-- Begin Document extract --

To be sure, fintechs are no longer underdog upstarts. PayPal Holdings, now the world’s 23rd largest firm, has a market capitalisation of US$355 billion — bigger than that of Bank of America (US$326 billion) and indeed bigger than that of Wells Fargo and Goldman Sachs combined. Only ­JPMorgan Chase, with a market value of US$456 billion, is more valuable than PayPal. No 2 fintech player Square is smaller, with a market capitalisation of US$120 billion, but it is growing far faster than ­PayPal or indeed the incumbent banks.

Why fintechs? And, why now? New York University Stern School of Business marketing professor and popular podcaster Scott Galloway believes that, like theatres, grocery stores, petrol stations, dry-cleaners, university classes and doctor’s offices, the world of finance is still stuck in the 1980s. “It’s hard to imagine an industry more ripe for disruption than the business of money,” he noted in a recent blog.

Galloway points out that fintechs are winning by doing things that incumbents are not. For starters, they are focusing more on innovation. Over the past five years, PayPal has issued 26 times more patents than Goldman Sachs, which has Marcus, a disruptor retail bank, under its umbrella. Second, fintechs or neobanks are cutting costs aggressively and do not have the legacy costs of bank branches. In the US, a traditional bank branch needs US$50 million in deposits to break even. And, 48% of physical bank branches in the US lose money. HSBC recently announced that it would shutter most of its branches in the US because retail banking in the country was bleeding money. Lastly, fintechs are focusing on the underserved or the unbanked. A third of the world’s adult population do not have a bank account. Nearly half the population of Indonesia do not have access to a bank account. Financial inclusion, says Galloway, is more than an economic issue. “It’s a societal issue, as it bolsters the middle class and forms a solid base for democracy,” he notes.

Everyone these days has access to a smartphone. Take Indonesia, where even though only half the adults have a bank account, more than 72% of adults have a smartphone. You may be far from a bank branch but if a fintech player designs an easy-to-use app, it can reach your pocket and allow you to do an array of financial transactions. Millennials, even in urban centres like Singapore, Kuala Lumpur or Hong Kong, do not want to venture into a branch or dial a stockbroking firm to open an account. But they are game to try out options trading on an app on their smartphones.

Not burdened by legacy infrastructure such as branches or a huge labour force, fintechs can keep costs low, harvest a lot of your personal data and, using analytics and artificial intelligence (AI), push all sorts of services tailored for your needs. Using cloud computing platforms and renting software, fintechs can deliver services at a fraction of the cost of banking incumbents. Essentially, fintechs are unbundling the traditional banking cross-subsidisation model. That unbundling makes the pricing and cost of products and services that customer buy from banks more transparent. That suits younger, tech-savvy customers as well as the older unbanked, who dreaded the opaque bank pricing.

-- End Document extract --
-- Begin Dataset --

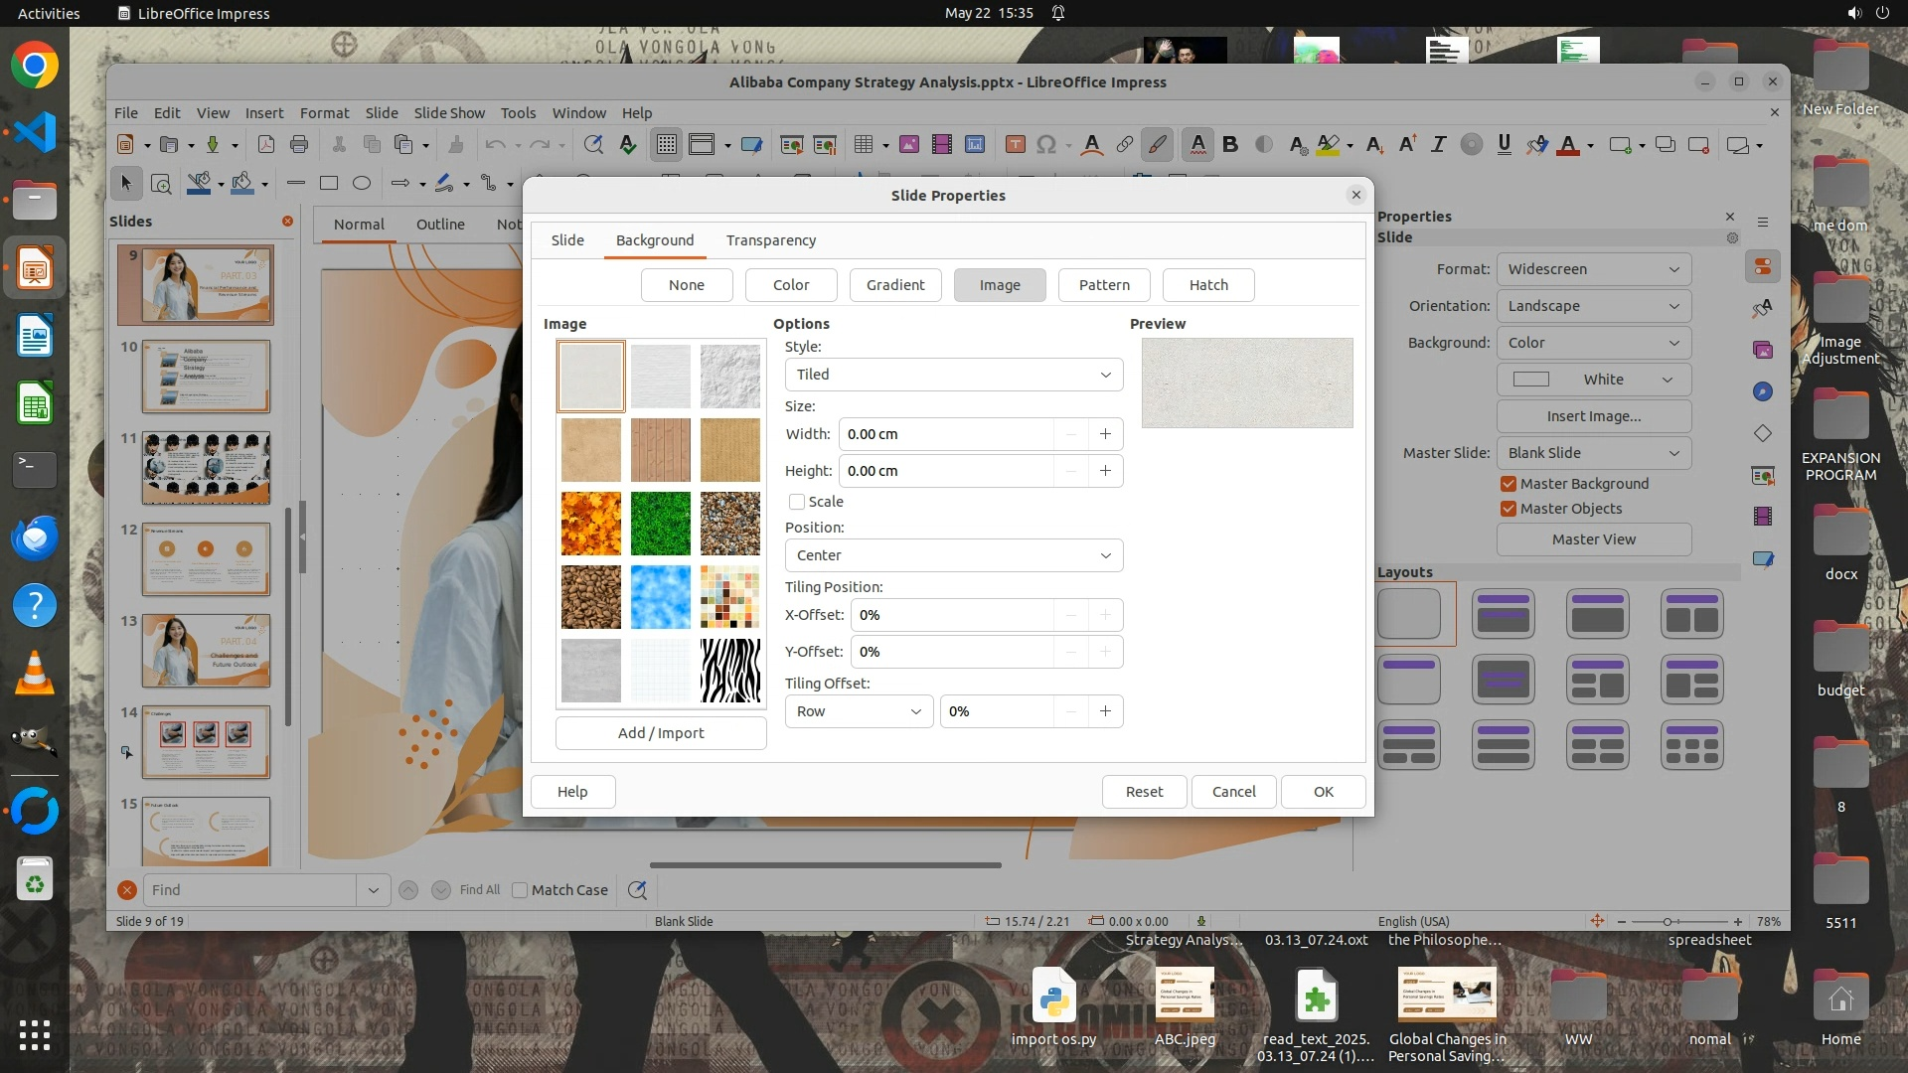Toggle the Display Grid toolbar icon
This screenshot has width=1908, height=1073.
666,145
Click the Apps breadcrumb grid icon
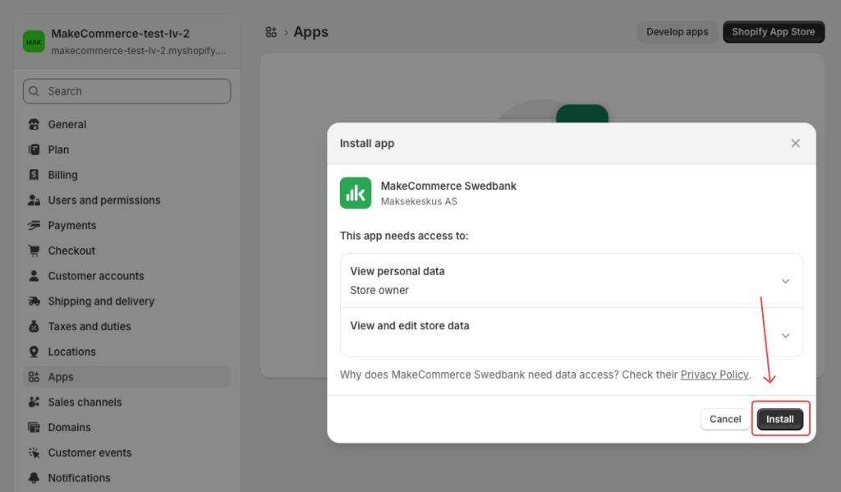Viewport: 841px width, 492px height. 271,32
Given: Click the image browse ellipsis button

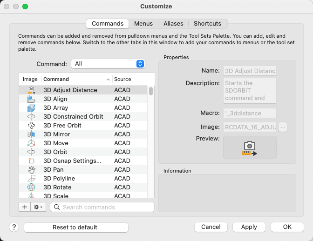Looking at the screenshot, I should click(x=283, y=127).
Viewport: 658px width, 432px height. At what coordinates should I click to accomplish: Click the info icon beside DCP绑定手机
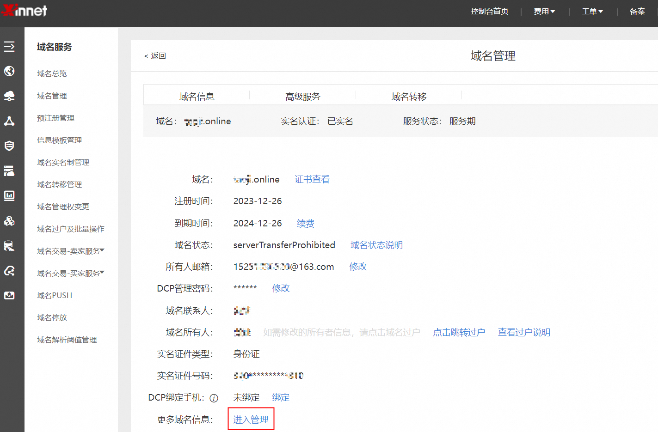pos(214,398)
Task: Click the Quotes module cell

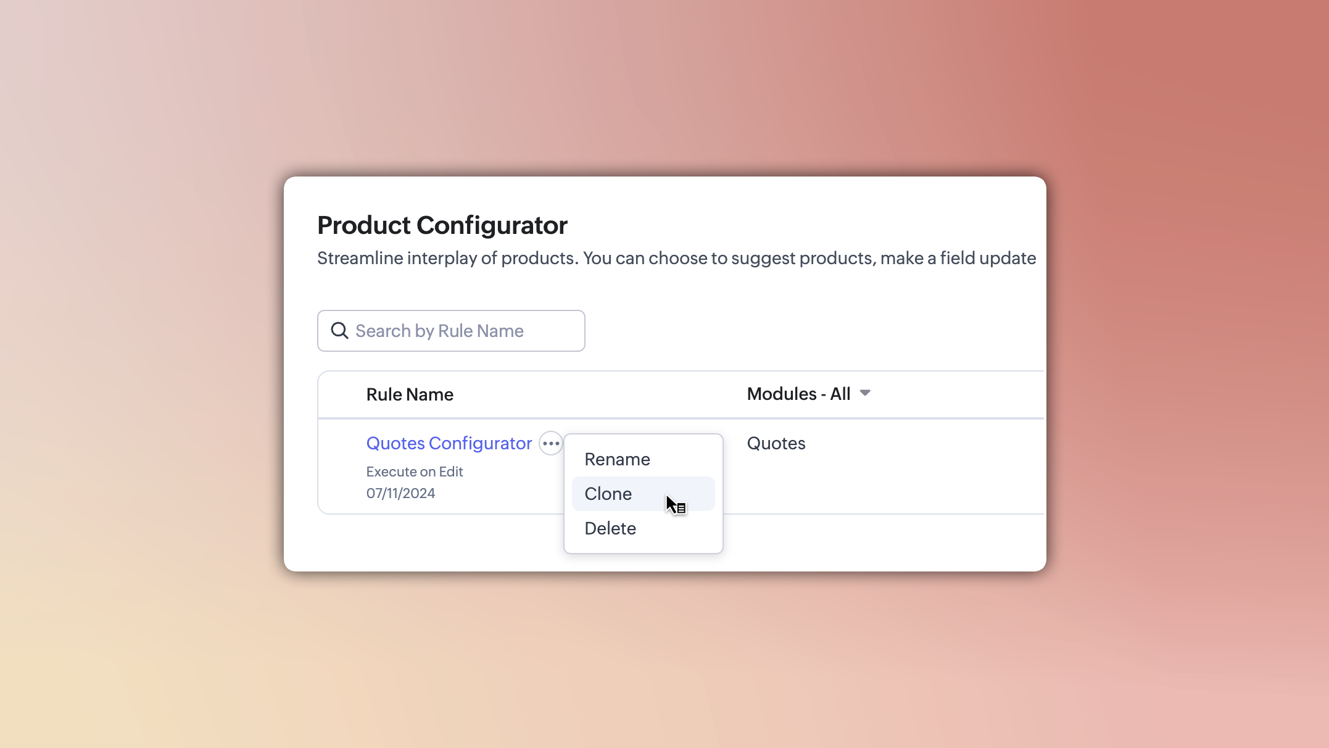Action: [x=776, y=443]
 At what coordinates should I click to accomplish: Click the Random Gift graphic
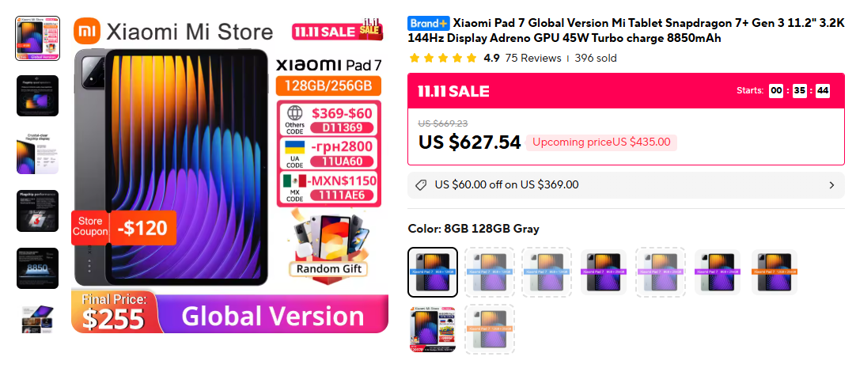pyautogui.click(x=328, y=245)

-- End Dataset --
-- Begin Dataset --

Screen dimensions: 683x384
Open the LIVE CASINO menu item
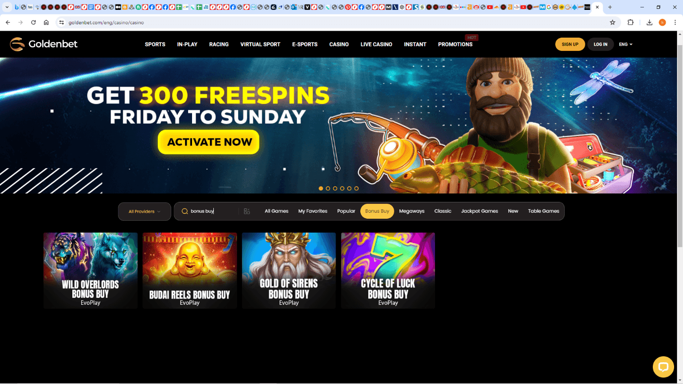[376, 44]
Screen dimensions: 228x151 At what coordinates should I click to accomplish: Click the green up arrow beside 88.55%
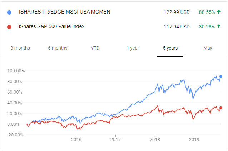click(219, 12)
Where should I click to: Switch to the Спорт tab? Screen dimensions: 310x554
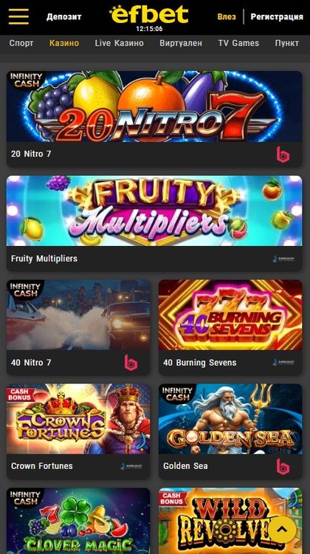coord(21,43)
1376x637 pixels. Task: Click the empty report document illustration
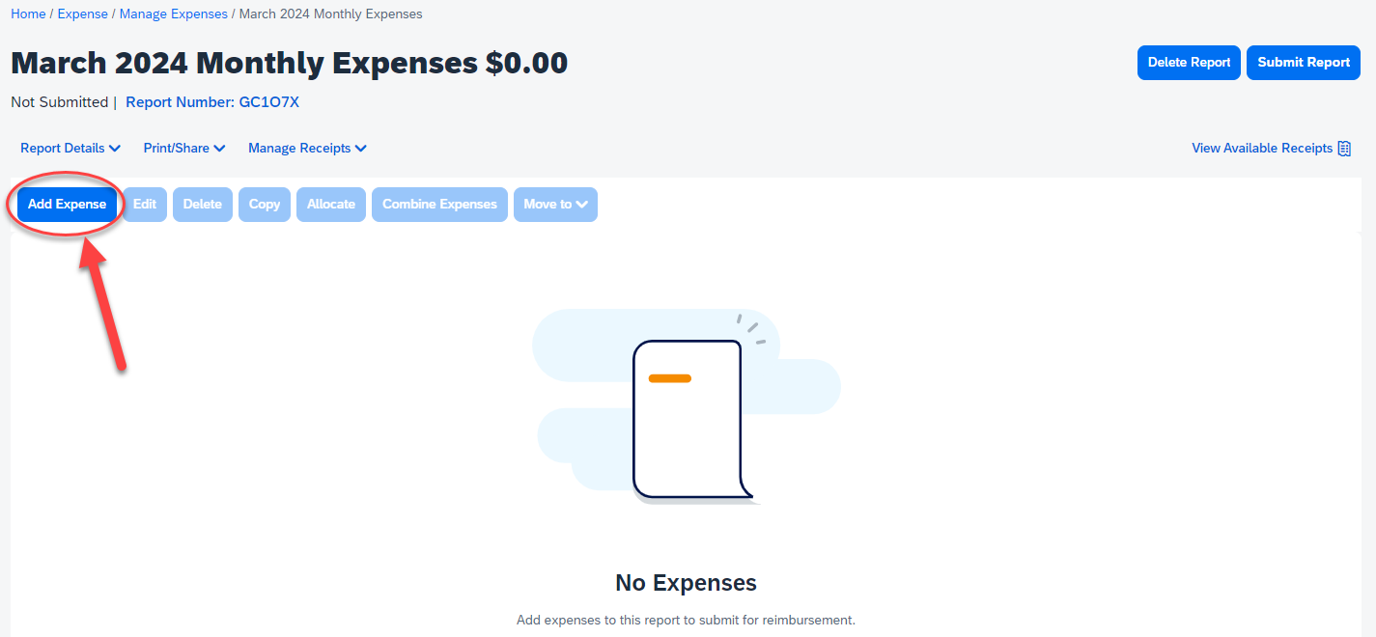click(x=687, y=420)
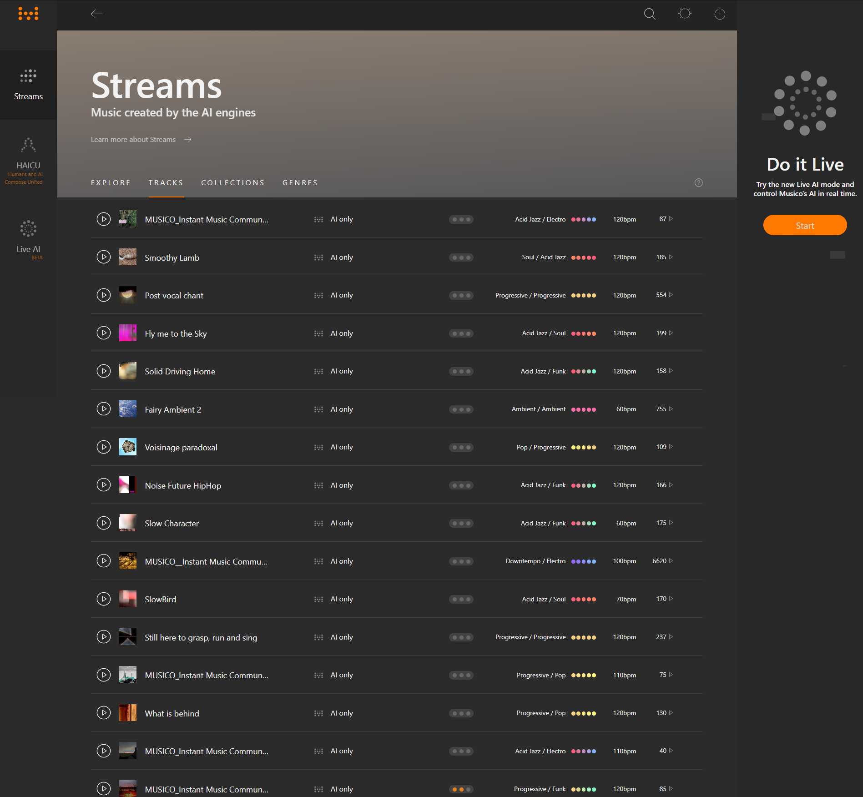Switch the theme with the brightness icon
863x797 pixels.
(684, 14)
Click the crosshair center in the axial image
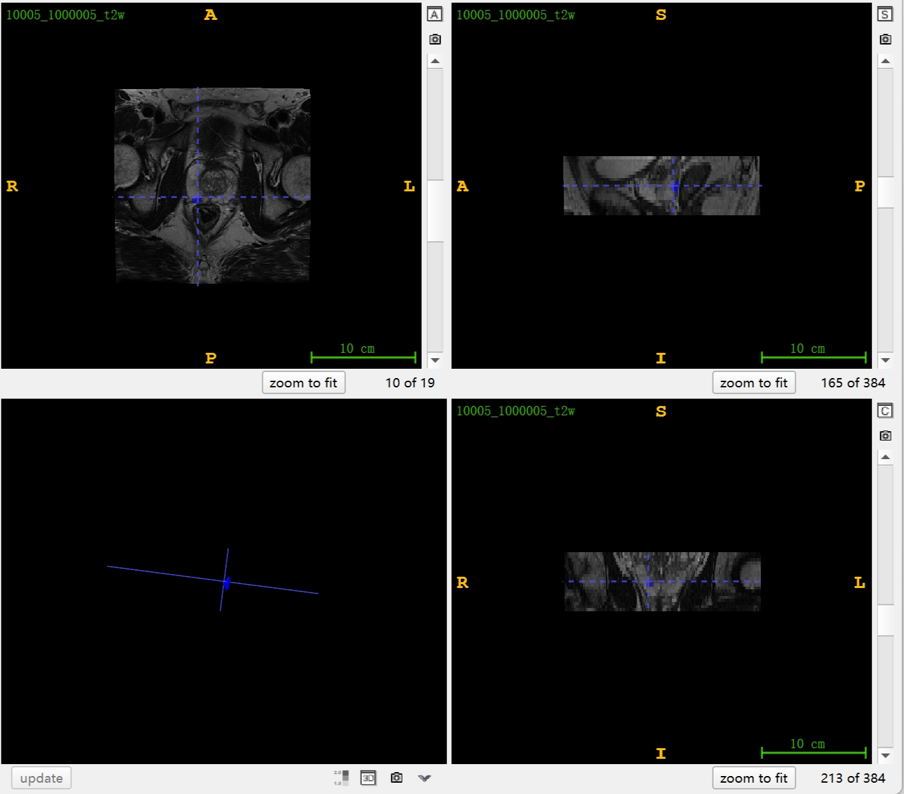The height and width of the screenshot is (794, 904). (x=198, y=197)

-- End Dataset --

- Task set:
a. According to the fintech excerpt, why can fintechs deliver services at a fraction of what banking incumbents spend? Answer in one to three sentences.
b. Can you extend the fintech excerpt beyond its last sentence, which says the unbundling suits younger, tech-savvy customers and the older unbanked who dreaded opaque bank pricing?

- Replies:
a. Fintechs don't carry legacy infrastructure such as branches or a huge labor force, so they can keep costs low. They also use cloud computing platforms and rent software.

b.
IPO bonanza

Globally, there are now 123 fintech unicorns, or private companies with a valuation of more than US$1 billion. Fintech unicorns form 17% of a total of 728 unicorns worldwide. Of the top four unicorns in the world, two are fintechs, according to CB Insights, a start-up advisory firm in New York. Over the next 12 months, a number of top fintech unicorns, most of them far bigger than Robinhood, are likely to seek stock market listings around the world as they accelerate their battle against entrenched traditional providers of financial services. Among them are Irish-American financial services and software-as-a-service firm Stripe, which has a valuation of US$95 billion; San Francisco-based neobank Chime; Swedish buy-now-pay-later (BNPL) firm Klarna; San Francisco-based cryptocurrency exchange and bank Kraken; US consumer finance data firm Plaid, whose US$5.3 billion merger with Visa International was called off late last year and is now valued at more than US$13 billion; and Brazil’s digital finance powerhouse Nubank.

Analysts also expect Beijing regulators to allow Ant Group to finally proceed with a listing over the next six to eight months, albeit with a far lower valuation than the US$313 billion it was hoping to command nine months ago. A listing of Shenzhen-based WeBank, in which Tencent has a 30% stake, is also on the cards for the first half of next year.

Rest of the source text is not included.